MRC at 3 T has the potential to improve image quality substantially because of the increased signal-to-noise ratio inherent in higher magnetic field strengths. First studies have shown promising results with respect to lesion detection; however, the role of MRC as a screening tool remains unclear [12].

The aim of this prospective study was to compare MRC at 3.0 T with conventional colonoscopy with respect to polyp detection in a colon cancer surveillance setting. The study hypothesis was that there would be no significant difference between MRC and colonoscopy in the detection of adenomas.

Patients and methods

The study protocol was approved by an institutional review board, and each participant provided written informed consent. Between February 2010 and February 2012, patients were enrolled in the study. Inclusion criteria were screening colonoscopy, positive occult fecal blood test, unexplained loss of weight, and follow-up after previous polypectomy. Exclusion criteria were prior colonoscopy in the last 6 months, known chronic inflammatory bowel disease, relevant cardiovascular or pulmonary co-morbidity, and contraindications to magnetic resonance imaging (MRI). Furthermore, patients with a CRC syndrome, such as familial adenomatous polyposis or hereditary nonpolyposis colorectal cancer, as well as patients with prior colorectal surgery, were excluded.

Study design and endoscopic technique

For both examinations, the patients were prepared by undergoing lavage with 4 L of hypertonic polyethylene glycol solution 24 hours before the procedure.

Magnetic resonance colonography

Image acquisition was performed with a clinical 3.0-T MRI system (Achieva 3.0 T TX; Philips Healthcare, Andover, Massachusetts, USA). For bowel distension, 1500 to 2000 mL of warm tap water was administered via a rectal catheter (Primed Medizintechnik GmbH, Halberstadt, Germany) with hydrostatic pressure (container placed 1 m above the patient).

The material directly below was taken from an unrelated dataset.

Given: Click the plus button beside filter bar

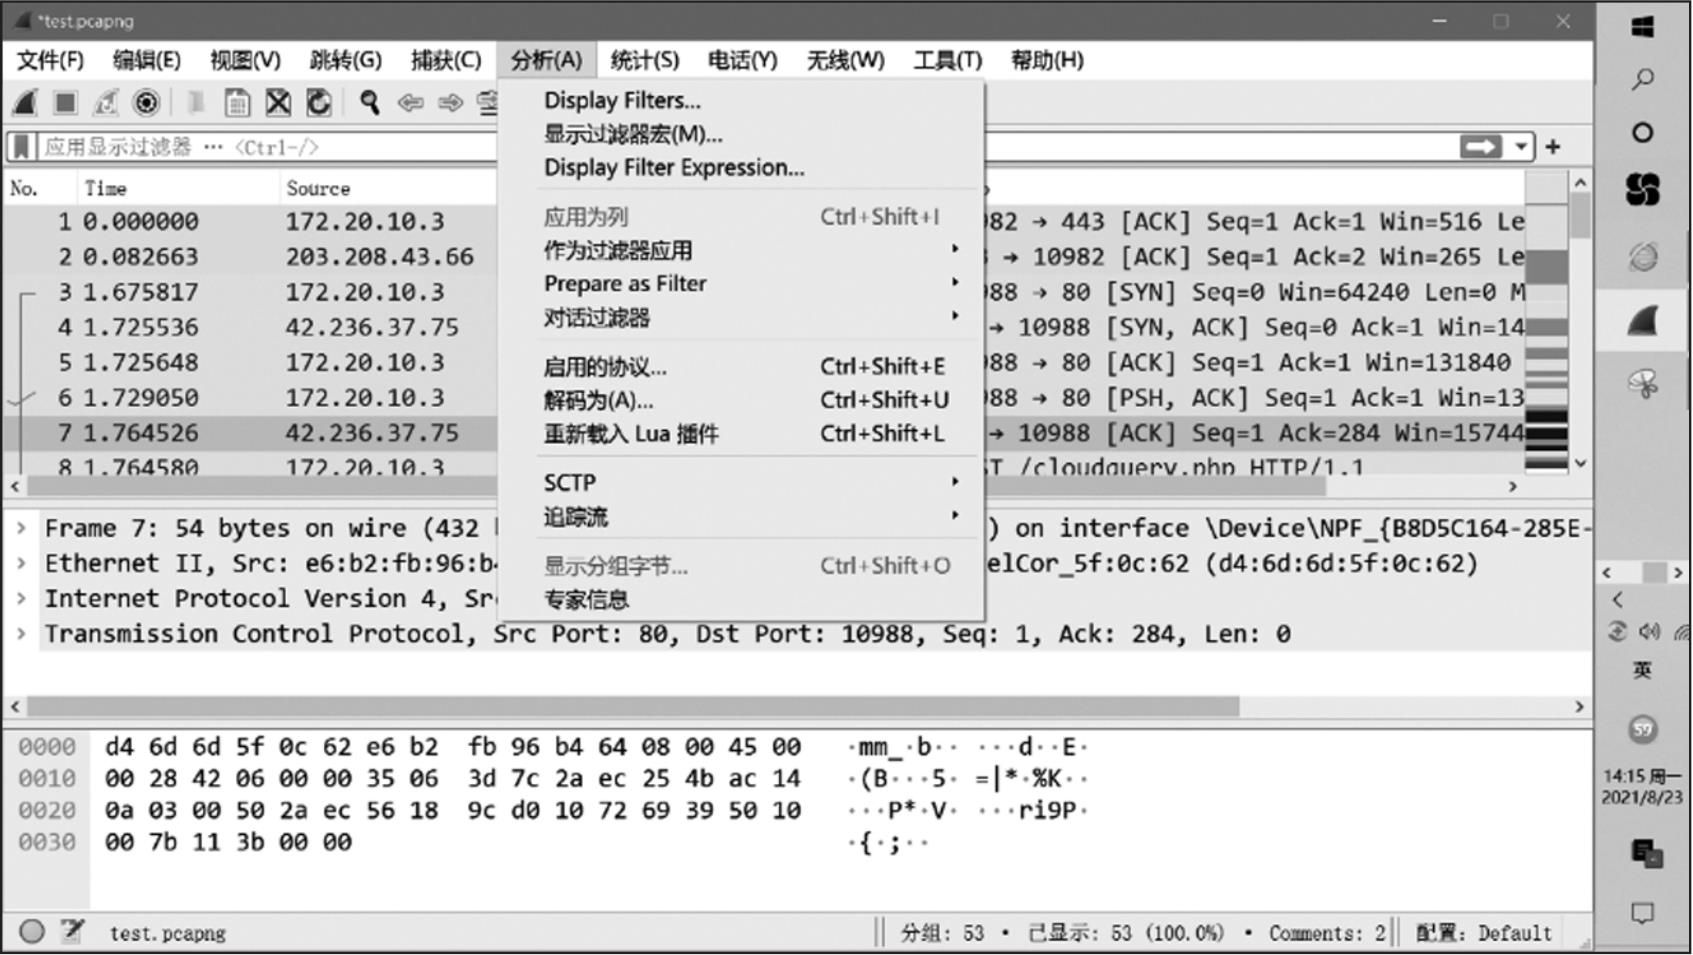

All subjects underwent a standardized MRI protocol, including a coronal T2-weighted turbo spin echo (TSE) sequence, a coronal dynamic T1-weighted fat-suppressed gradient echo sequence before and after intravenous contrast medium application, and a transverse T1-weighted fat-suppressed gradient echo sequence after contrast medium application. Gadobutrol (Gadovist; Bayer Vital GmbH, Leverkusen, Germany) was used as the contrast medium in all patients. The dosage was 0.1 mmol per kilogram of body weight injected at 3 mL/s, followed by a saline flush of 30 mL at 3 mL/s, with an automatic power injector (Spectris; Medrad, Warrendale, Pennsylvania, USA).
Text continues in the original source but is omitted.